2. Het rijbewijs van verzoekster verliep op 11 juli 2023. Omdat haar rijbewijs verliep na haar 75e jaar moest zij een gezondheidsverklaring indienen bij verweerder ter verkrijging van een verklaring van geschiktheid. Dat heeft verzoekster gedaan op 26 april 2023. Vervolgens heeft verweerder haar op 22 mei 2023 verwezen voor een ’75+ keuring’. Van deze keuring is door de keurend arts een rapport opgemaakt. Omdat bij die ‘75+ keuring’ is vastgesteld dat de visuswaarden van beide ogen niet voldoen aan het bepaalde in paragraaf 3.2.1 van de bijlage bij de Regeling eisen geschiktheid 2000 is verzoekster door verweerder voor een nadere keuring verwezen naar een oogarts.

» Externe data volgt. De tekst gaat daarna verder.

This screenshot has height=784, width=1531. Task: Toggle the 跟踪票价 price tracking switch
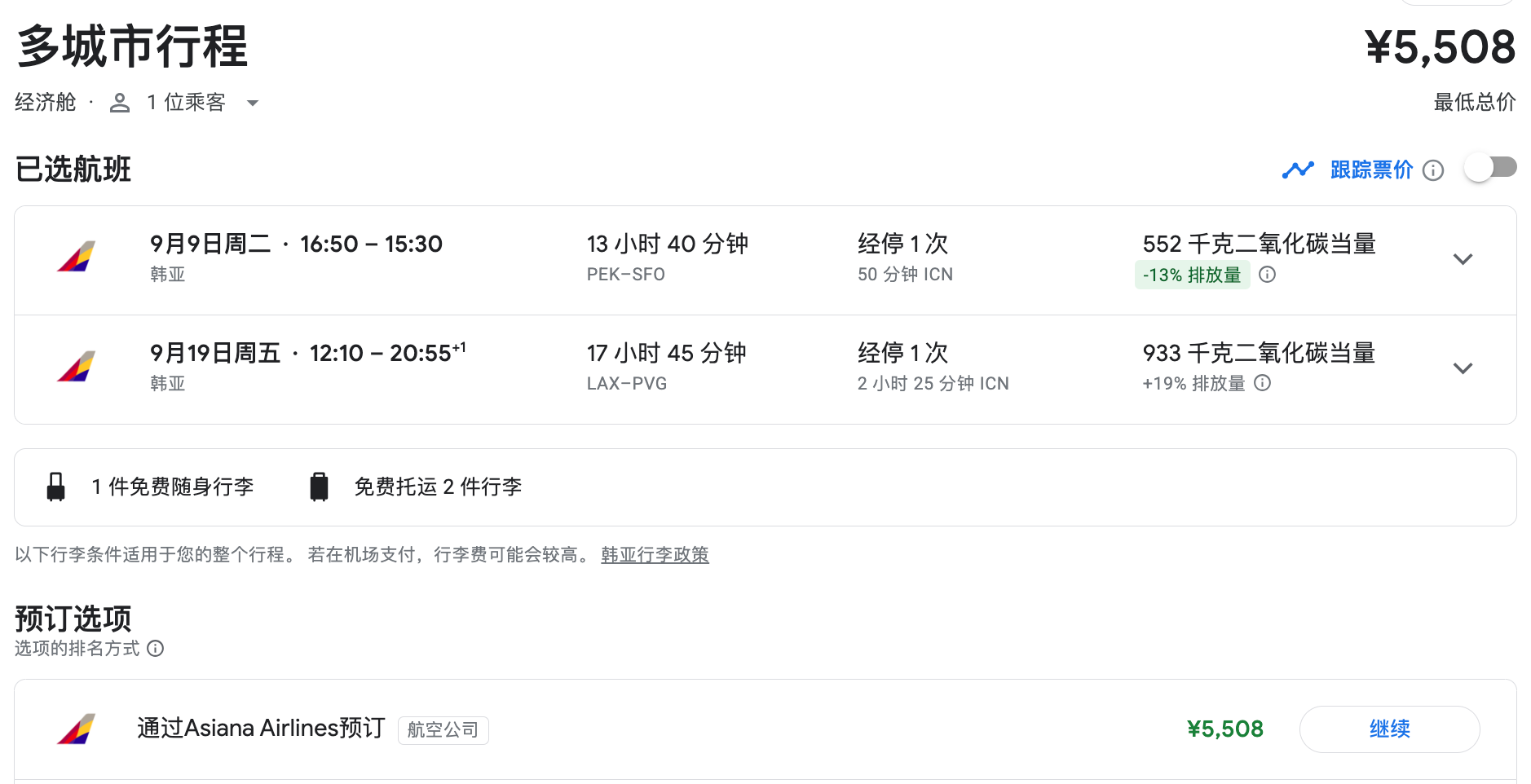1490,168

3. Op 26 juli 2023 heeft verzoekster bezwaar gemaakt tegen de beslissing tot een keuring bij een oogarts. Verweerder heeft dat bezwaar op 11 augustus 2023 niet-ontvankelijk verklaard, omdat het een voorbereidingshandeling is als bedoeld in artikel 6:3 van de Awb en een dergelijke beslissing niet vatbaar is voor bezwaar en beroep. Wel heeft verweerder verzoekster op 11 augustus 2023 de mogelijkheid geboden om gegevens van een opticien of optometrist over te leggen. Als uit die oogmeting zou blijken dat verzoekster voldoende ziet met de bril en er geen aanwijzingen zijn voor andere aandoeningen, kan de verwijzing naar een oogarts vervallen.

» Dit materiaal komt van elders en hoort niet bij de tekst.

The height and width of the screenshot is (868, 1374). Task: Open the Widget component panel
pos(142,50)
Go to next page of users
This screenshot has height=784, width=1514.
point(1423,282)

4. Verzoekster heeft bij verweerder meerdere klachten ingediend. Die klachten zijn op 3 oktober 2023 niet-ontvankelijk verklaard. Partijen hebben daarna over en weer nog nader gecorrespondeerd over de doorverwijzing.
5. Bij brief van 9 oktober 2023 deelt verweerder verzoekster mee geen besluit te kunnen nemen vanwege het ontbreken van gegevens.

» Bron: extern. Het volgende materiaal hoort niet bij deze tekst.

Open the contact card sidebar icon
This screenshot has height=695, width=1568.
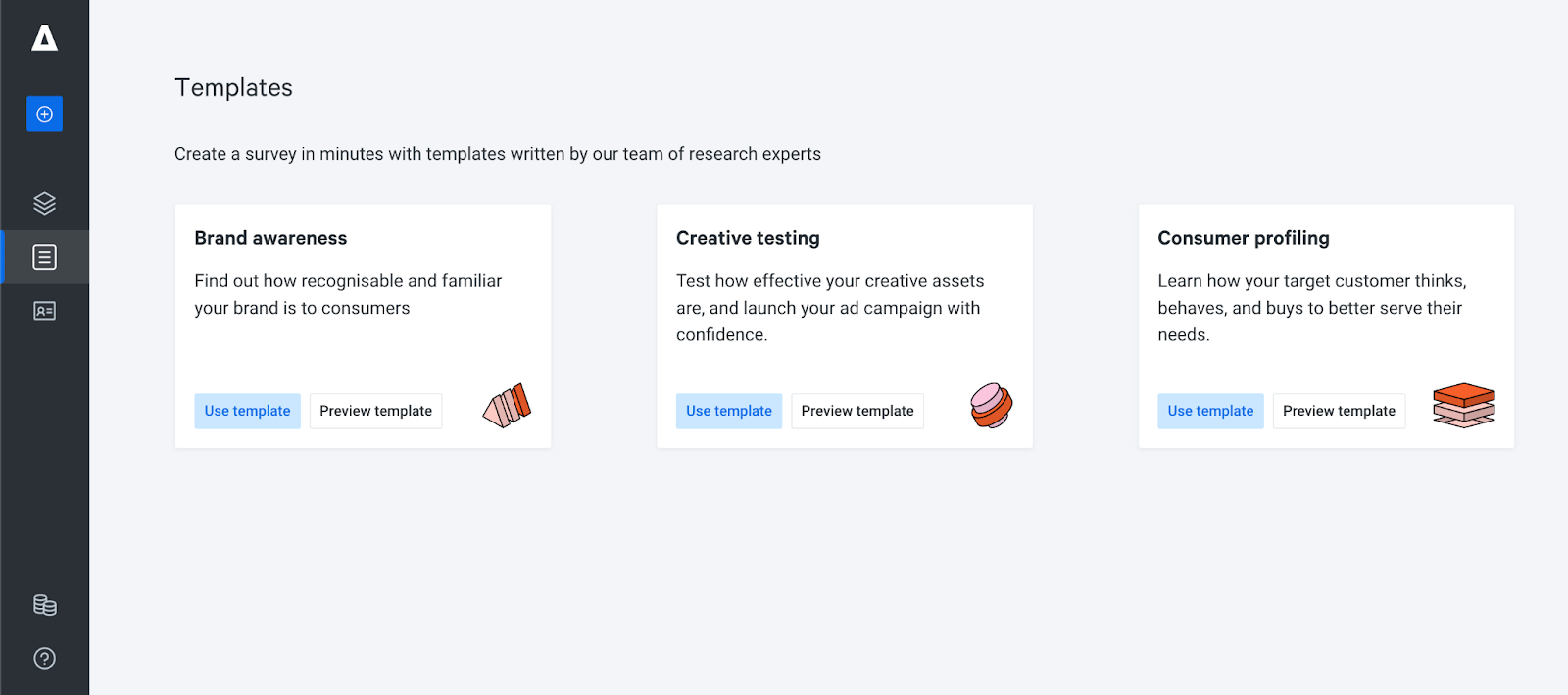pos(44,311)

6. Op 21 november 2023 wendt verzoekster zich tot de rechtbank. Bij haar verzoekschrift heeft zij een rapport d.d. 25 september 2023 gevoegd van een optometrist.
7. Verweerder geeft in het verweerschrift aan dat uit het door verzoekster bij haar verzoekschrift gevoegde rapport van de optometrist blijkt dat er toch sprake lijkt van andere oogaandoeningen. Daarom kan de verwijzing naar de oogarts niet komen te vervallen, zoals aangegeven in de brief van 11 augustus 2023. Verweerder geeft aan het dossier van verzoekster te hebben heropend en haar opnieuw te hebben verwezen naar een oogarts, omdat een verslag van een optometrist in dit opzicht onvoldoende is.

Wat wil verzoekster?

8. Verzoekster voelt zich niet gehoord en gezien en op basis van haar leeftijd gediscrimineerd. Zij heeft dringend haar rijbewijs nodig, onder andere voor haar werk. De verwijzing naar een oogarts is niet terecht. Bovendien klopt de lijst met oogartsen op de website van het CBR niet. Het lukte verzoekster doordoor niet een oogarts te vinden voor een keuring, wat zij ook meermalen tevergeefs aan verweerder heeft gemeld. Uiteindelijk is het haar gelukt om in Alphen aan de Rijn een optometrist te vinden die haar heeft gekeurd op 25 september 2023. Dat rapport wilde zij destijds persoonlijk afgeven bij verweerder, wat haar vervolgens werd geweigerd. Zij heeft verder op 23 februari 2024 een afspraak kunnen maken bij een oogkliniek in Haarlem. Verweerder is nalatig geweest waardoor zij zich genoodzaakt zag zich tot de rechtbank te wenden. Verweerder heeft niet (tijdig) op haar aanvraag beslist. Verzoekster wil bij wijze van voorlopige voorziening haar rijbewijs terug in afwachting van de verdere afhandeling.

Beoordeling door de voorzieningenrechter

9. De voorzieningenrechter heeft na sluiting van het onderzoek ter zitting nog aanvullende stukken van verzoekster ontvangen. De voorzieningenrechter heeft in deze stukken geen aanleiding gezien om het onderzoek te heropenen. De stukken zullen, omdat ze na sluiting van het onderzoek zijn ontvangen, niet worden betrokken bij de beoordeling van deze zaak [1] .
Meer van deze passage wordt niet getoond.